‘Hungover’ author on the one thing you can do to actually cure a hangover
Hangovers are as old as time, and so are the remedies.
“There’s the ancient Anglo-Saxon remedy of putting hemlock in your socks and walking around all day. There’s an old Puerto Rican cure involving putting a wedge of a lime in your armpit and squeezing it,” said Shaughnessy Bishop Stall, author of the new book “Hungover: The Morning After and One Man’s Quest For a Cure.”
Stall spent the last decade getting drunk and testing hangover cures, from ancient to modern, to determine if any of them actually work. To understand some of the remedies, you first have to understand what a hangover actually is physiologically.
To summarize, Stall says your body’s immune system overreacts to fight against what it considers dangerous toxicity. One of the biggest symptoms is intense inflammation of your cells and internal organs, making it nearly impossible to retain liquids and nutrients.
Stall says if you’ve ever eaten a big greasy spoon diner breakfast the morning after a night out, you’re on the right track to recovery.
“If you look at what we’ve been eating for breakfast for thousands of years, throughout western history, it’s always had to do with eggs. It turns out that chicken eggs have an amino acid in them which is as about as close as I’ve come to a magical ingredient when it comes to curing hangovers.”
He recommends pairing those eggs with burnt toast.

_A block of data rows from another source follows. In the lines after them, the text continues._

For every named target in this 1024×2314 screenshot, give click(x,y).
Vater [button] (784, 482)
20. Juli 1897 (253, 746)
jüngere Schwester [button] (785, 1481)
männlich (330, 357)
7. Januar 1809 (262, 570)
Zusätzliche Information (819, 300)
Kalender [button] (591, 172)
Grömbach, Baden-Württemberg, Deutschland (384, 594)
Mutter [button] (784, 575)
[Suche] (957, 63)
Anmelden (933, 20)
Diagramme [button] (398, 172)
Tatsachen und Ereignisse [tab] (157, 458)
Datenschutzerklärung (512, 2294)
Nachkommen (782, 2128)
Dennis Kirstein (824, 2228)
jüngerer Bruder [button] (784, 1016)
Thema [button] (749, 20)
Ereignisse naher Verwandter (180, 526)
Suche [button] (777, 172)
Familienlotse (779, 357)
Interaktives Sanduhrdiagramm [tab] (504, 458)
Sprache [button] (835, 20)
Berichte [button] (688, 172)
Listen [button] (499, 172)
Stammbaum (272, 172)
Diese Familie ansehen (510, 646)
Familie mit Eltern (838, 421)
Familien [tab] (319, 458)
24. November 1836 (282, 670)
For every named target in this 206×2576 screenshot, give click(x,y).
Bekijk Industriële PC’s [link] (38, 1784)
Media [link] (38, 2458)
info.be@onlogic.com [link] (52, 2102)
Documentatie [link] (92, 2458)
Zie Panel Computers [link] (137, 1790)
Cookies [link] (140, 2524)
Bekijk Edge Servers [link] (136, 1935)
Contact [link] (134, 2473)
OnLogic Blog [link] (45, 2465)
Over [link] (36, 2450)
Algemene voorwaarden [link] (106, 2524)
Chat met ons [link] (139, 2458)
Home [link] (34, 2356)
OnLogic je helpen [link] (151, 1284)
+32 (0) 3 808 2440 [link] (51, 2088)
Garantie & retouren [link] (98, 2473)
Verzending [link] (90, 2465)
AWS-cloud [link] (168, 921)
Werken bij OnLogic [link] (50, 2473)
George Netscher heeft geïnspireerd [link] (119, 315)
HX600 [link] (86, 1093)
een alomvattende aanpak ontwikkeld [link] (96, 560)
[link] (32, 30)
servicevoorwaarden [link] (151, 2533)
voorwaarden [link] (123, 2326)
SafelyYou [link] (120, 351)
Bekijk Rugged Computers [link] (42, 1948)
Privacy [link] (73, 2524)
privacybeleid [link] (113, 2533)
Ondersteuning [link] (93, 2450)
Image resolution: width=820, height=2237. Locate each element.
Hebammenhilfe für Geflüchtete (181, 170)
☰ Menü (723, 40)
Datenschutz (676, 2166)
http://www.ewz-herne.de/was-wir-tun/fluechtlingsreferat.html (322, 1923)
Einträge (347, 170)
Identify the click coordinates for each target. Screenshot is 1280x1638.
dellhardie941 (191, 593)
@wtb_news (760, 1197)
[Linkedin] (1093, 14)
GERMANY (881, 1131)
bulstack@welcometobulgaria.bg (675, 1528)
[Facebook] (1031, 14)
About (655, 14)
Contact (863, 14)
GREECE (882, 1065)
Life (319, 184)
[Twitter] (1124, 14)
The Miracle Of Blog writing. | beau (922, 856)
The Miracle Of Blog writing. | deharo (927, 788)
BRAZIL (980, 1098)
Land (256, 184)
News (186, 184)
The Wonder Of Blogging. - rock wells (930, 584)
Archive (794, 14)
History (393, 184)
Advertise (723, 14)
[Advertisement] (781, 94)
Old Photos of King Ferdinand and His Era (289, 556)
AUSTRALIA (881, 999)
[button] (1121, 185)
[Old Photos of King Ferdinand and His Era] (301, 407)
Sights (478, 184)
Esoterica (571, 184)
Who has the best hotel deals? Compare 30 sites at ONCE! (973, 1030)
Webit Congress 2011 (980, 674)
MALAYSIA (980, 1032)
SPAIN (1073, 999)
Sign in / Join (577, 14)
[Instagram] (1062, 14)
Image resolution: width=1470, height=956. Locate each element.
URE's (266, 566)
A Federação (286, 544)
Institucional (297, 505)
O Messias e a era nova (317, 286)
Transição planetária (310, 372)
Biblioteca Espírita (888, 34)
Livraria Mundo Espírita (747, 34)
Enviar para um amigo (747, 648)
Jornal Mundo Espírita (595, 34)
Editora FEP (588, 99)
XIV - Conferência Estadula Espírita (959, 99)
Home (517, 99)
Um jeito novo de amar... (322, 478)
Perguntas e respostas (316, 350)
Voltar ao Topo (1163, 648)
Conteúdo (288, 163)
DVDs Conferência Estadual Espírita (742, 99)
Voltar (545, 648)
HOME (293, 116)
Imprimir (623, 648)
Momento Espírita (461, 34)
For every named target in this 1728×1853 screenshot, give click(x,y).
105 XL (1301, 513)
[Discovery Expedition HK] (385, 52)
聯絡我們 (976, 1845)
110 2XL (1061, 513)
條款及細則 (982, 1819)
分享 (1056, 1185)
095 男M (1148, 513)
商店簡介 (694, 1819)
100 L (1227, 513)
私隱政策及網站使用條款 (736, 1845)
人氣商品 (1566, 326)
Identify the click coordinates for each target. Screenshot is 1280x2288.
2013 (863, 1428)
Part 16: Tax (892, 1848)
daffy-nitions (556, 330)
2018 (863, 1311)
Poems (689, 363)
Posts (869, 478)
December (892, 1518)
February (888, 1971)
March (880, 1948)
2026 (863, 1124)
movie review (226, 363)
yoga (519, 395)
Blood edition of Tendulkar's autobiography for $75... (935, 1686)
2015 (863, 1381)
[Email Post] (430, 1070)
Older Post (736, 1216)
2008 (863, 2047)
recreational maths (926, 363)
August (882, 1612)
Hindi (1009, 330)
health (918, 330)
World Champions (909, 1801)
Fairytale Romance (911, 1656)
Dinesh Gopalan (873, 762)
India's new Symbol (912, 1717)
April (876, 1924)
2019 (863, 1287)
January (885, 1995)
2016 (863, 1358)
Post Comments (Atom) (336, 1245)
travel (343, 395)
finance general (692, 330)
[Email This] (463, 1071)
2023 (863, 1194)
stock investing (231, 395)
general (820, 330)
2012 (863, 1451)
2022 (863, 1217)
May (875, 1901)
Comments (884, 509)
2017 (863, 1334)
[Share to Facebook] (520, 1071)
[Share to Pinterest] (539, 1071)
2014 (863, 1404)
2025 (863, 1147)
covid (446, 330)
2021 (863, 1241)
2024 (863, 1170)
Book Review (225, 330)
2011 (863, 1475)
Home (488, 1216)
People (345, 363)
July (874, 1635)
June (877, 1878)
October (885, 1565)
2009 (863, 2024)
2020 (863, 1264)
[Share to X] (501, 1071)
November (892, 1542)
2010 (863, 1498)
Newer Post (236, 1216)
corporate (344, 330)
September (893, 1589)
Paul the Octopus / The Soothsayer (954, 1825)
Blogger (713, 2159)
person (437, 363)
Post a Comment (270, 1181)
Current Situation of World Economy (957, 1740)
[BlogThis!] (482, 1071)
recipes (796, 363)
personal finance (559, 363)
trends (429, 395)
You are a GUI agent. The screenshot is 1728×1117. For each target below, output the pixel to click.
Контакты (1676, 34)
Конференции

“You can also look at Victorian chimney sweeps who around Christmastime used to make extra money by selling little pouches of soot that you were supposed to dissolve in warm milk and drink down before getting drunk. If you look at charcoal tablets, which are given to people who overdose in emergency rooms, they have a filtering aspect to them to filter out the toxins in the body.”
And to wash it all down:
“Some electrolytes in order to get your internal organs to start absorbing water again. [That breakfast] definitely helps a lot and will probably cut the time and the degree of suffering sometimes by half. But I would call that treating a hangover rather than curing it,” he advises.
To actually cure a hangover, you must turn to more drastic measures. Stall discovered an actual cure while on a hangover research trip in Las Vegas.
One of the things I did was jump off the Stratosphere which is one of the tallest freestanding buildings in the world. It kind of blew the hangover right out of me. That’s when I started doing more experiments around adrenaline. It seems to entirely reboot my system. Much in the same way it did when I found these glacial lakes to jump into. It’s basically subzero water that should be frozen and so it drives your body into an extreme state of adrenaline, similar to jumping off a tall building. It’s hard to replicate those massive doses of adrenaline without a spike to your veins. But there seems to be a point in which a sort of rebooting affect would happen.
If you don’t have access to that much adrenaline, or can’t be dragged out of bed to jump into a glacial lake, Stall came up with a combination of compounds that are the next best thing. His potion is a mix of amino acid supplements, three very particular Vitamin Bs, some magnesiums, and frankincense, a natural anti-inflammatory that doesn’t tax the liver like Tylenol.
The key is timing: The concoction must be taken between drinking and sleep.